Thursday, 31 August 2006

STANDARDS



Recently, a column in Editor & Publisher magazine proclaimed that the comic strip For Better or Worse (above) is "the best comic in the 111-year history of the modern newspaper strip." Labeling the creator an "artistic genius," the column argued that For Better or Worse surpasses strips such as Krazy Kat, Little Nemo, Calvin & Hobbes, Peanuts and Terry and the Pirates.



In the LA Times, art dealer Karen de la Carriere asserted that Kinkade, the painter of unmitigated twaddle, "is a modern day Leonardo da Vinci or Monet. There is no one in our generation who can paint like that."



Not to be outdone, the NY Times Magazine pronounced Art Spiegelman the “Michelangelo" of the comic world.

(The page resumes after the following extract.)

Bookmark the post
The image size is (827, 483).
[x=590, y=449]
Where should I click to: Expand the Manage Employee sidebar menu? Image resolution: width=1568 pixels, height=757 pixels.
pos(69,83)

For many years, I thought the only polite response when critics publicly embarrassed themselves was to look the other way, just as you would for someone whose bodily functions got the best of them during a momentary lull at a party.

But when you have a blog like this, you get a lot of traffic from people who insist that everyone is entitled to their own standards, and that taste in art is no different from taste in ice cream. Chocolate, vanilla or strawberry, it's all equally valid. Those people may wish to stop reading now.

There are plenty of reasons for an art critic to be humble. Art means different things to different people. For some it is purely decorative. For others it has religious significance. It can be a form of therapy, a parlour trick, or (in perhaps its highest and best use) a seduction technique. Taste in art changes, so an artist beloved by one generation might fall from grace in the next. Furthermore, wonderful art pops up in unexpected places-- from children, from the mentally ill, from primitive civilizations. In view of all this, who is to say what’s good and bad? If people get genuine pleasure from mediocre art, one has to think twice before telling them they are wrong to do so.


This may explain a recent survey of 230 art critics by Columbia University, which found that passing judgment on art was at the bottom of their list of priorities, while "providing an accurate descriptive account" was at the top. This unwillingness to evaluate quality caused James Elkins, chair of art history at the Art Institute of Chicago, to conclude that art criticism is in a "worldwide crisis" because "contemporary art criticism is entranced by the possibility of avoiding judgment."

In a major essay in the New York Times, Barry Gewen analyzed six art books that survey the state of "fine" art today. Although the books were written from a wide variety of perspectives, they all reached the same grim conclusion: "surveying the trends in modern art leaves one with the sense that we have arrived at the end of something, a state of bewilderment at best, of bankruptcy at worst."

It's a sad ending for a trend that began with such excitement and promise. Nearly 50 years ago, Robert Motherwell wrote:
The emergence of abstract art is a sign that there are still men of feeling in the world .... Nothing as drastic as abstract art could have come into existence save as the consequence of a most profound, relentless, unquenchable need. The need is for felt experience -- intense, immediate direct, subtle, unified, warm, vivid, rhythmic.
But Clement Greenberg, one of the earliest supporters of abstract art, added an important qualification:
The nonrepresentational or abstract, if it is to have aesthetic validity, cannot be arbitrary and accidental, but must stem from obedience to some worthy constraint.
The absence of a worthy constraint-- of standards-- opened the door to artists such as Bob Flanagan, whose art involved nailing his penis to a wooden plank, or Keith Broadwee whose art involved squirting paint from his anus.

One reason I like illustration and comic art is that it is not as susceptible to narcissism and decadence. As Howard Munce once remarked, "the difference between art and illustration is that there are no amateur illustrators." An honest commercial marketplace may not be the ideal source for purpose and value in art, but it will certainly do until a better one comes along.

In the end, I agree with William Blake:
When I tell any truth, it is not for the sake of convincing those who do not know it, but for the sake of defending those who do.
Many of the artists discussed on this blog are gifted artists who held themselves to exacting standards. They paid a high price to develop their art in ways other than nailing their penises to a plank. It is to honor their accomplishment that I stand firm on this spot in cyberspace and insist, "standards are not an illusion."